A “Senegalese Tirailleurs Square” in the 18th arrondissement

The Porte de Clignancourt, a popular crossroads in the north of Paris, will become the “Senegalese Tirailleurs Square” in tribute to the African soldiers who fought for France during the World Wars, the Paris Council decided unanimously on Friday. “The courageous history of these men must be passed on”, declared Laurence Patrice, Deputy (PCF) in Memory of Mayor Anne Hidalgo.

Created by Napoleon III in 1857 in Senegal, hence its name, this infantry corps then expanded in its recruitment to men from other regions of West and Central Africa conquered by France at the end of the 19th century. century. “This place will pay tribute to all of them,” said Laurence Patrice.

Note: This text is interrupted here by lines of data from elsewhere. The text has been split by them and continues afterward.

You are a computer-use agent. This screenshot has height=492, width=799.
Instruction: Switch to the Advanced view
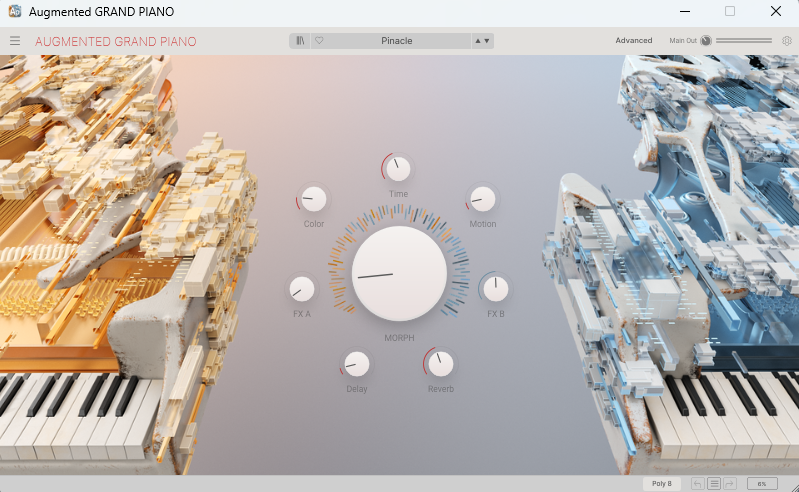pos(633,41)
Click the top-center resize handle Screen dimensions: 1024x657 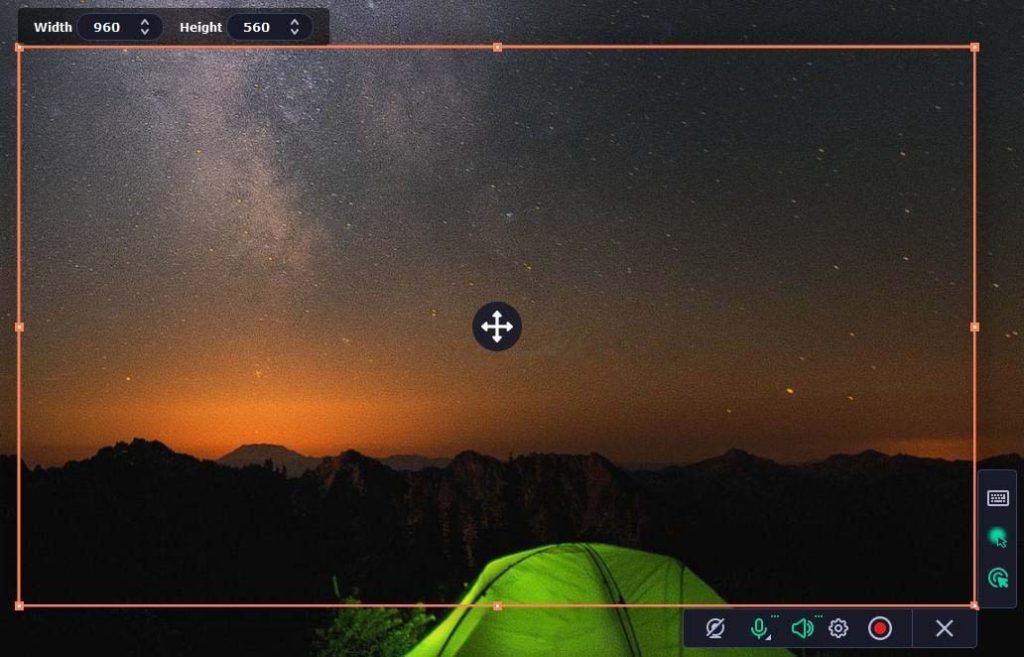coord(497,44)
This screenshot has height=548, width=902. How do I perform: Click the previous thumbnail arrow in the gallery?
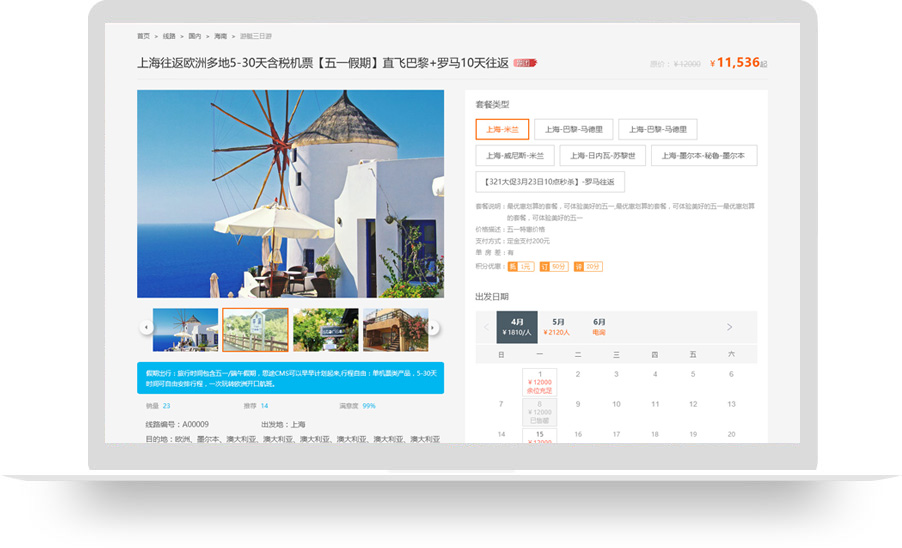146,327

“France behaved very badly”

Among the 134,000 skirmishers who fought against Germany during the First World War, “approximately 30,000 of them are killed or are declared missing”, underlines the town hall of Paris. About 175,000 Africans then fought to liberate France during World War II, especially during the landing of Provence.

But “France behaved badly, very badly” towards them, recalled the adviser (PCF) Raphaëlle Primet. “It erased the images of victory these soldiers from the colonies, it penned them up, mistreated and even massacred as in Thiaroye”, near Dakar, where, in December 1944, several dozen of them died, repressed by the ‘French army.

Salaries inferior to French soldiers

“The end of the Senegalese infantry corps” at the beginning of the 1960s, at the end of the wars of independence during which some of them were still fighting for France, “was bitter”, added Rudolph Granier (LR). “They did not receive the recognition they were due. “These men harbor a form of grudge […], incomprehension and sometimes even anger ”because of a“ retirement lower than their French compatriots ”or even“ the difficulty of obtaining visas for their descendants ”, underlined Fatoumata Koné (EELV).

Several monuments in homage to African soldiers exist in France, notably in Provence, Champagne, Aquitaine or Ile-d’Yeu, theaters of their intervention or their disappearance. At the beginning of September, the city of Pierrefitte-sur-Seine, in Seine-Saint-Denis, inaugurated a place of African Tirailleurs.